Could you rewrite the listing below with every "Image resolution" changed to "Resolution", leaving everything else the same?

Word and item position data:
§ §
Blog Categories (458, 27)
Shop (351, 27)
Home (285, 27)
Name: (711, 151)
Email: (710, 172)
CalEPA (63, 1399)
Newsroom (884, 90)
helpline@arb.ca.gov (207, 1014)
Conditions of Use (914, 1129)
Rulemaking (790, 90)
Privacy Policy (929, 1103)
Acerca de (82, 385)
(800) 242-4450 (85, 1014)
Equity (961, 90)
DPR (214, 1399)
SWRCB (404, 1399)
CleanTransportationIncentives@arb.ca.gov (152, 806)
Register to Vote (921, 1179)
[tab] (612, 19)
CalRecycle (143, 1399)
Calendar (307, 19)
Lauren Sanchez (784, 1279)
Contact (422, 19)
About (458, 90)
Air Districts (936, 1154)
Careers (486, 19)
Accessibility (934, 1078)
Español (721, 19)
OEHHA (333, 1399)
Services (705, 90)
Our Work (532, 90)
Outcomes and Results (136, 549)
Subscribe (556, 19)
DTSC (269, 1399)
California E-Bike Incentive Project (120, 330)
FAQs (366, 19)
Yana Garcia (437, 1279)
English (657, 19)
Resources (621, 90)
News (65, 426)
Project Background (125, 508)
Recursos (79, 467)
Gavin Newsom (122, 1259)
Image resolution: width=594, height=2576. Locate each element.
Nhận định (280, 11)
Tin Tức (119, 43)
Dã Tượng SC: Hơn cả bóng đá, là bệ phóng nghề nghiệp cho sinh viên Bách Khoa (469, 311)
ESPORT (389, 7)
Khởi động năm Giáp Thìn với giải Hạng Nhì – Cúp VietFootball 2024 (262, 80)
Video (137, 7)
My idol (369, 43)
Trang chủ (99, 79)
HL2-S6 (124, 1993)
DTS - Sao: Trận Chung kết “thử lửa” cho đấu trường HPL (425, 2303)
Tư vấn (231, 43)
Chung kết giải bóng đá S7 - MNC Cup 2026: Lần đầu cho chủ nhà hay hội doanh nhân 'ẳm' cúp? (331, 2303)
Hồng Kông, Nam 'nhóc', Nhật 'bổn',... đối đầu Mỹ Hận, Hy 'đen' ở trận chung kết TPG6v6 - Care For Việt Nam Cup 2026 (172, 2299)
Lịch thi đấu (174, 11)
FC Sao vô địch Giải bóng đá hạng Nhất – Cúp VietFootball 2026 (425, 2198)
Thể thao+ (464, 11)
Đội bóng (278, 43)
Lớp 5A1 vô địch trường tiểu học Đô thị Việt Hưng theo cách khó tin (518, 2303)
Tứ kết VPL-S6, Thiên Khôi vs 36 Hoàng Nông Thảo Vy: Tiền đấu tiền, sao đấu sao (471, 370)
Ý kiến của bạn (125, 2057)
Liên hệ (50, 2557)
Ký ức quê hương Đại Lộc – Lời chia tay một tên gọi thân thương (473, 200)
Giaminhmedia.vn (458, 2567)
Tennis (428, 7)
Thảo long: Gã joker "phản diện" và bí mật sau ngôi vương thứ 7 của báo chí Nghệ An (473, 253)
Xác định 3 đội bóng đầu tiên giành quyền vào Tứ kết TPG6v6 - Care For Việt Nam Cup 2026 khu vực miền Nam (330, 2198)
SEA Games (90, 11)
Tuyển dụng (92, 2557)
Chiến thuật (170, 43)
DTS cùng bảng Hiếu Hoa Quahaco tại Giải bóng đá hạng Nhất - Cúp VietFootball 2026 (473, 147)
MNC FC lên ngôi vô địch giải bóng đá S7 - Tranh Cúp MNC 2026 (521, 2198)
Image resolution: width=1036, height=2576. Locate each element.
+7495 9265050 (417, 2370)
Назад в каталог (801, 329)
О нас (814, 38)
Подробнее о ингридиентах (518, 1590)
§ §
» Output:
Blog Categories (458, 27)
Shop (351, 27)
Home (285, 27)
Name: (711, 151)
Email: (710, 172)
CalEPA (63, 1399)
Newsroom (884, 90)
helpline@arb.ca.gov (207, 1014)
Conditions of Use (914, 1129)
Rulemaking (790, 90)
Privacy Policy (929, 1103)
Acerca de (82, 385)
(800) 242-4450 (85, 1014)
Equity (961, 90)
DPR (214, 1399)
SWRCB (404, 1399)
CleanTransportationIncentives@arb.ca.gov (152, 806)
Register to Vote (921, 1179)
[tab] (612, 19)
CalRecycle (143, 1399)
Calendar (307, 19)
Lauren Sanchez (784, 1279)
Contact (422, 19)
About (458, 90)
Air Districts (936, 1154)
Careers (486, 19)
Accessibility (934, 1078)
Español (721, 19)
OEHHA (333, 1399)
Services (705, 90)
Our Work (532, 90)
Outcomes and Results (136, 549)
Subscribe (556, 19)
DTSC (269, 1399)
California E-Bike Incentive Project (120, 330)
FAQs (366, 19)
Yana Garcia (437, 1279)
English (657, 19)
Resources (621, 90)
News (65, 426)
Project Background (125, 508)
Recursos (79, 467)
Gavin Newsom (122, 1259)
Resolution: width=594, height=2576. Locate each element.
Nhận định (280, 11)
Tin Tức (119, 43)
Dã Tượng SC: Hơn cả bóng đá, là bệ phóng nghề nghiệp cho sinh viên Bách Khoa (469, 311)
ESPORT (389, 7)
Khởi động năm Giáp Thìn với giải Hạng Nhì – Cúp VietFootball 2024 (262, 80)
Video (137, 7)
My idol (369, 43)
Trang chủ (99, 79)
HL2-S6 (124, 1993)
DTS - Sao: Trận Chung kết “thử lửa” cho đấu trường HPL (425, 2303)
Tư vấn (231, 43)
Chung kết giải bóng đá S7 - MNC Cup 2026: Lần đầu cho chủ nhà hay hội doanh nhân 'ẳm' cúp? (331, 2303)
Hồng Kông, Nam 'nhóc', Nhật 'bổn',... đối đầu Mỹ Hận, Hy 'đen' ở trận chung kết TPG6v6 - Care For Việt Nam Cup 2026 (172, 2299)
Lịch thi đấu (174, 11)
FC Sao vô địch Giải bóng đá hạng Nhất – Cúp VietFootball 2026 (425, 2198)
Thể thao+ (464, 11)
Đội bóng (278, 43)
Lớp 5A1 vô địch trường tiểu học Đô thị Việt Hưng theo cách khó tin (518, 2303)
Tứ kết VPL-S6, Thiên Khôi vs 36 Hoàng Nông Thảo Vy: Tiền đấu tiền, sao đấu sao (471, 370)
Ý kiến của bạn (125, 2057)
Liên hệ (50, 2557)
Ký ức quê hương Đại Lộc – Lời chia tay một tên gọi thân thương (473, 200)
Giaminhmedia.vn (458, 2567)
Tennis (428, 7)
Thảo long: Gã joker "phản diện" và bí mật sau ngôi vương thứ 7 của báo chí Nghệ An (473, 253)
Xác định 3 đội bóng đầu tiên giành quyền vào Tứ kết TPG6v6 - Care For Việt Nam Cup 2026 khu vực miền Nam (330, 2198)
SEA Games (90, 11)
Tuyển dụng (92, 2557)
Chiến thuật (170, 43)
DTS cùng bảng Hiếu Hoa Quahaco tại Giải bóng đá hạng Nhất - Cúp VietFootball 2026 (473, 147)
MNC FC lên ngôi vô địch giải bóng đá S7 - Tranh Cúp MNC 2026 (521, 2198)
Resolution: width=1036, height=2576. Locate each element.
+7495 9265050 (417, 2370)
Назад в каталог (801, 329)
О нас (814, 38)
Подробнее о ингридиентах (518, 1590)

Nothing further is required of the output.